## WHAT IS EXPECTED:
The required result is the number of lines below that hold the word "computer", stated without anything else.
RECORDS FOR THE EXERCISE START
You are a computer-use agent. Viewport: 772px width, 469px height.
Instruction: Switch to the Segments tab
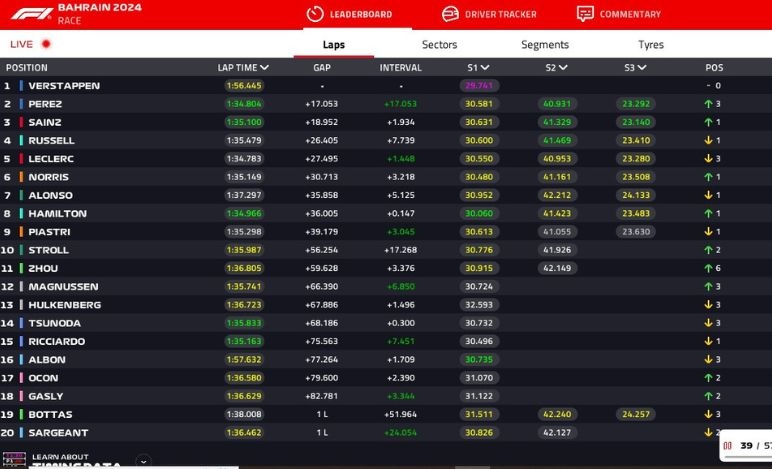pyautogui.click(x=545, y=45)
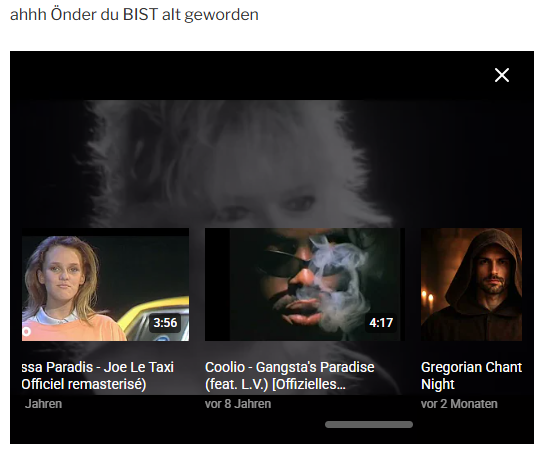The height and width of the screenshot is (450, 540).
Task: Close the suggested videos overlay
Action: click(x=501, y=75)
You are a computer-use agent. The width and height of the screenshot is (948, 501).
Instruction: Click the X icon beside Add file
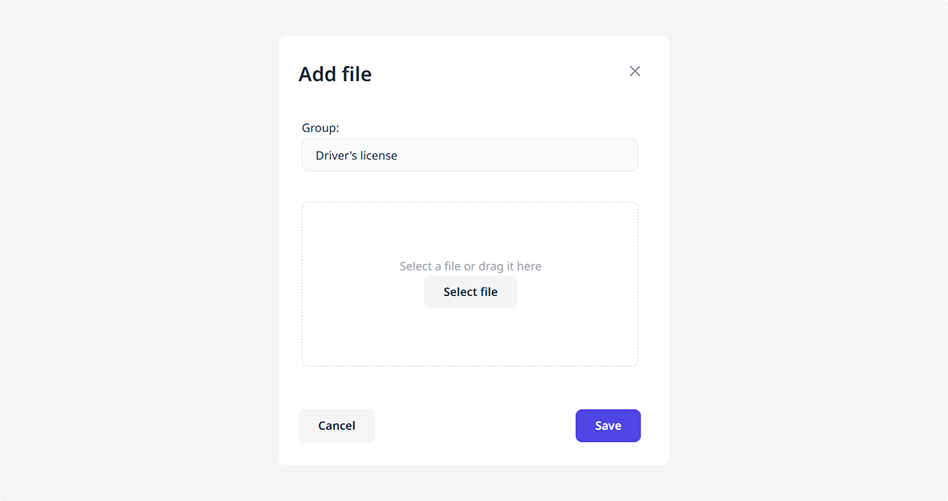[x=635, y=71]
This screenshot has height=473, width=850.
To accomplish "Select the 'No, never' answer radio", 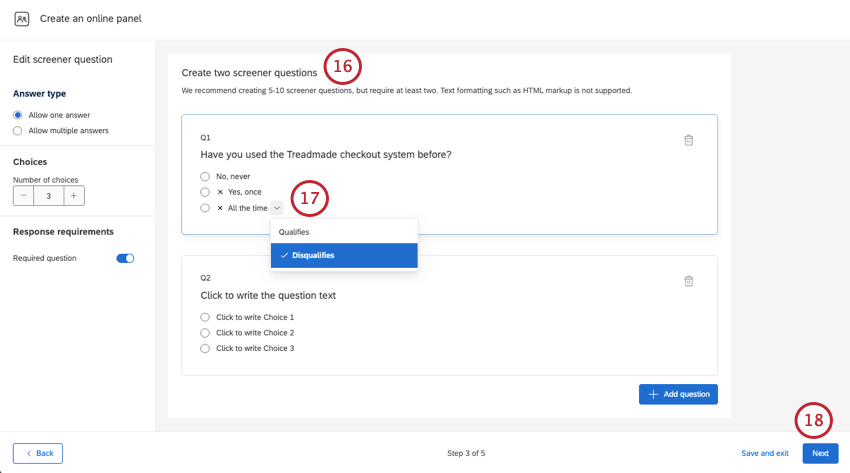I will [205, 176].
RECORDS FOR THE EXERCISE END
## WRITTEN SOLUTION:
2